**What to produce**
Your reply should consist solely of the lines from the start of the material below through the line containing "Tick the select-all checkbox in table header", reproduced exactly.
** Data for this exercise follows **
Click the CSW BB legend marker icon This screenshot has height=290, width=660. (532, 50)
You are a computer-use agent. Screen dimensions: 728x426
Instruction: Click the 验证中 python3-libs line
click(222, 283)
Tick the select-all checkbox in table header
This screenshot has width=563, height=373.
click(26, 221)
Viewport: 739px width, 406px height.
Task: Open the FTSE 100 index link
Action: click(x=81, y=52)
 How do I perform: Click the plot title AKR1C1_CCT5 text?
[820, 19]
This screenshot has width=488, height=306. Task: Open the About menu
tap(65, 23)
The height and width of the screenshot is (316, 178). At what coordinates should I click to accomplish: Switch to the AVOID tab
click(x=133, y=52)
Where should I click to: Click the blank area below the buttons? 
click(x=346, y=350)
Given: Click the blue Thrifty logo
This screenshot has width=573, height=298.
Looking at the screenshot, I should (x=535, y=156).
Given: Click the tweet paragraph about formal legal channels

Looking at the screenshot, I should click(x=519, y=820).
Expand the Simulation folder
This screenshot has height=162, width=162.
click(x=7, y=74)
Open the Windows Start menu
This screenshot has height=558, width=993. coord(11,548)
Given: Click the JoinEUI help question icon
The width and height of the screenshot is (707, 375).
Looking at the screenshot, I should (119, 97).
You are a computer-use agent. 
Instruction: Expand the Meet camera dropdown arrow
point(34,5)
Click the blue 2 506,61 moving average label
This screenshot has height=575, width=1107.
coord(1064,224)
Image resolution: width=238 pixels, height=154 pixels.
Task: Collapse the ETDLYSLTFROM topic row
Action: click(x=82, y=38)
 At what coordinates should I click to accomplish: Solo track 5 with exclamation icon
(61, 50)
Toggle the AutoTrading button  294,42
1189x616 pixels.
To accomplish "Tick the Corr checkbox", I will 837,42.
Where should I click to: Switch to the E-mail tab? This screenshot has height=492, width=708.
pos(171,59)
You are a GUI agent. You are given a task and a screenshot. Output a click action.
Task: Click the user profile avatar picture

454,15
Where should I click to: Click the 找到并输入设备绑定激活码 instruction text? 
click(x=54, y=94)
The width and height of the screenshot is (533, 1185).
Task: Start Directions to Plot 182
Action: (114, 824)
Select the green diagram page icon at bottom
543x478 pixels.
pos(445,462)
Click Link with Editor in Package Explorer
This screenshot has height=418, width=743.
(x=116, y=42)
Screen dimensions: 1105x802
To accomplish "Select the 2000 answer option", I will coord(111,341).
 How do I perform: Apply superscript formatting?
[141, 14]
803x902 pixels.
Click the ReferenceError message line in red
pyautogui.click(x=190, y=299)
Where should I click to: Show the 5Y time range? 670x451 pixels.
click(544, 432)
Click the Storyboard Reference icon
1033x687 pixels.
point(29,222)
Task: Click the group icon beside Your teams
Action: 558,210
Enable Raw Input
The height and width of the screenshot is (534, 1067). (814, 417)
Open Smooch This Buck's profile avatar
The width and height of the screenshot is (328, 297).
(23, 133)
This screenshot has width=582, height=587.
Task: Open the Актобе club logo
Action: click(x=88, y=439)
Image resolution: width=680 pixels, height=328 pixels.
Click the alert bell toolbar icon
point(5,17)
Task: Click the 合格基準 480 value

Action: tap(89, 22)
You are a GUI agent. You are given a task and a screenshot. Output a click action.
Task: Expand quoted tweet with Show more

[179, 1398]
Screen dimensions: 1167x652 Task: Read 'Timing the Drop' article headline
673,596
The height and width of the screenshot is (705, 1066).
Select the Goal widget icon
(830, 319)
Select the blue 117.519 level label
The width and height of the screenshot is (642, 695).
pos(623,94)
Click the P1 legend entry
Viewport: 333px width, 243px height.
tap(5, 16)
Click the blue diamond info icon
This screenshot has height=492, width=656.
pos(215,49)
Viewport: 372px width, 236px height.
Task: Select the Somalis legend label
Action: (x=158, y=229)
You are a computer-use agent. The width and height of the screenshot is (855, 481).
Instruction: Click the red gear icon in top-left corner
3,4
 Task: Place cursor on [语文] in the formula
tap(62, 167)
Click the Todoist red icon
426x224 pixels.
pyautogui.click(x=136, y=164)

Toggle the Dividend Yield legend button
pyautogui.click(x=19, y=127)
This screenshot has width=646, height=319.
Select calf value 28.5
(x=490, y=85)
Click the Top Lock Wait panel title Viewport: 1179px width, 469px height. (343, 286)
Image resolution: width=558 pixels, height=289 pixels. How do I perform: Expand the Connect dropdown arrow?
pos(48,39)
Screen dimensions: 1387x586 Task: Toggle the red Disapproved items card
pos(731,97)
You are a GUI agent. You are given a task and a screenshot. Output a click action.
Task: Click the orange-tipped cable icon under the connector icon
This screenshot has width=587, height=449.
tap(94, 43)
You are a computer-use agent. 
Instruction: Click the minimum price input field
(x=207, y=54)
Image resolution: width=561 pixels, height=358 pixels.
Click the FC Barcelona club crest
** End of Data for this exercise **
**Answer to this task**
Click the CSW BB legend marker icon This screenshot has height=290, width=660. (532, 50)
You are a computer-use agent. Screen dimensions: 728x426
Instruction: Click the 验证中 python3-libs line
click(222, 283)
Tick the select-all checkbox in table header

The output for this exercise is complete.